To Attain MDGs, EU to Work on 'Priority' Nations

European Commissioner for Development Andris Piebalgs. Photo by: Elena Pasquini

Europe is a step closer to narrowing its development focus on those countries most off-course in meeting the Millennium Development Goals. Top officials agreed this week that the European Commission should draft a list of the nations in need of “special attention.”

The agreement was hatched Monday (June 14) in Luxembourg at a meeting of the Foreign Affairs Council, which includes EU member states’ ministers of aid and foreign affairs. It was released only Wednesday, and outlines development priorities and specific actions - all with an eye on September’s United Nations-led MDG summit in New York.

Apart from focusing its aid efforts on priority nations, the ministers reaffirmed a committment to generating “more and predictable financing” for development. To ensure that the target of 0.7 percent of the gross national income is reached by 2015, the council is asking member states to share information on their planned official development assistance spending.
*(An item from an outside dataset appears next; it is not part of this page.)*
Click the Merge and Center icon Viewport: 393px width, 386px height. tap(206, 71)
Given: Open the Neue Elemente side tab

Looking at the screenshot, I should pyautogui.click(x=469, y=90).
The bloc will also support regional trade and integration, and measures to promote private sector engagement such as innovative public-private partnerships to secure development funding. The council urged the EU to beef up the capacity of the European Investment Bank in backing development initiatives and promoting the “efficient blending of grants and loans in third countries, including in cooperation with Member States finance institutions or through facilities for development financing” - a declared goal of European Commissioner for Development Andris Piebalgs, who attended the meeting and plans to review the European Development Consensus next year.
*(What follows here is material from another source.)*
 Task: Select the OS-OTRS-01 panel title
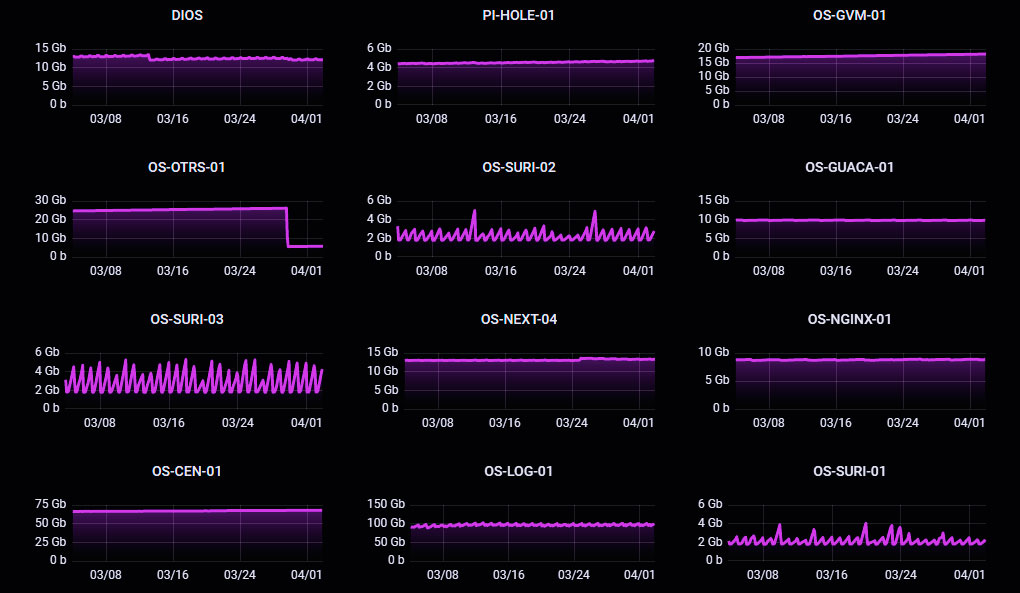click(x=187, y=167)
Domestic resources of aid-recipient nations also play a crucial role in funding development schemes. The EU said it will help to build the capacities of developing nations in promoting fair, effective and efficient tax systems.
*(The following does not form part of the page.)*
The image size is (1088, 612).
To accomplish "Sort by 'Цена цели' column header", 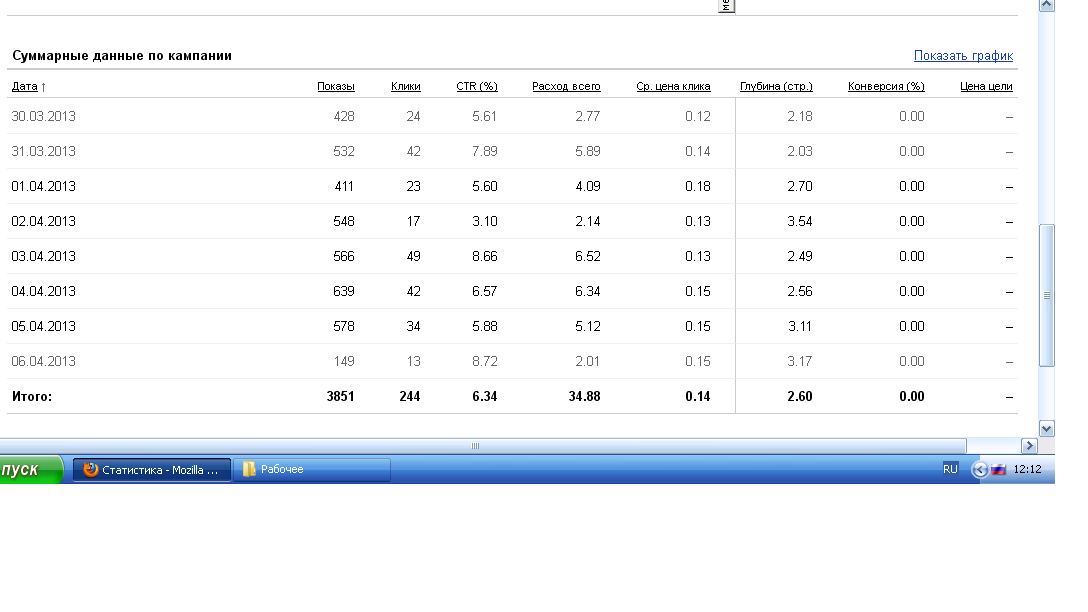I will pos(986,87).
Development initiatives do not simply need more aid. Resources should also be used effectively. To pursue this, the European Commission will present a proposal to the council by 2011 to achieve a progressive synchronization of programming cycles between the EU and partner governments.

“This process should speed up progress to develop joint EU country strategy papers and multiannual programmes where appropriate,” the council concludes.

Europe intends to enforce a “holistic, rights-based approach which takes into account local contexts.” Increasing country ownership is key to that strategy, the council says, as is the “swift and adequate” implementation of World Bank voting rights reforms to benefit developing and transition countries.

The bloc vows to continue to invest in gender empowerment and education to boost development, peace and security, to foster human rights, democracy and good governance, and to address climate change and rising energy demands.

The council encourages consultation between the EU and its member governments to foster a “proactive and early use” of the Policy Coherence Development Work Program “as a tool to guide EU decision-making on the broad range of decisions that affect developing countries beyond development assistance.” The PCD work program for 2010 to 2013 supports a “strengthened focus” on trade and finance, climate change, food security, migration and security.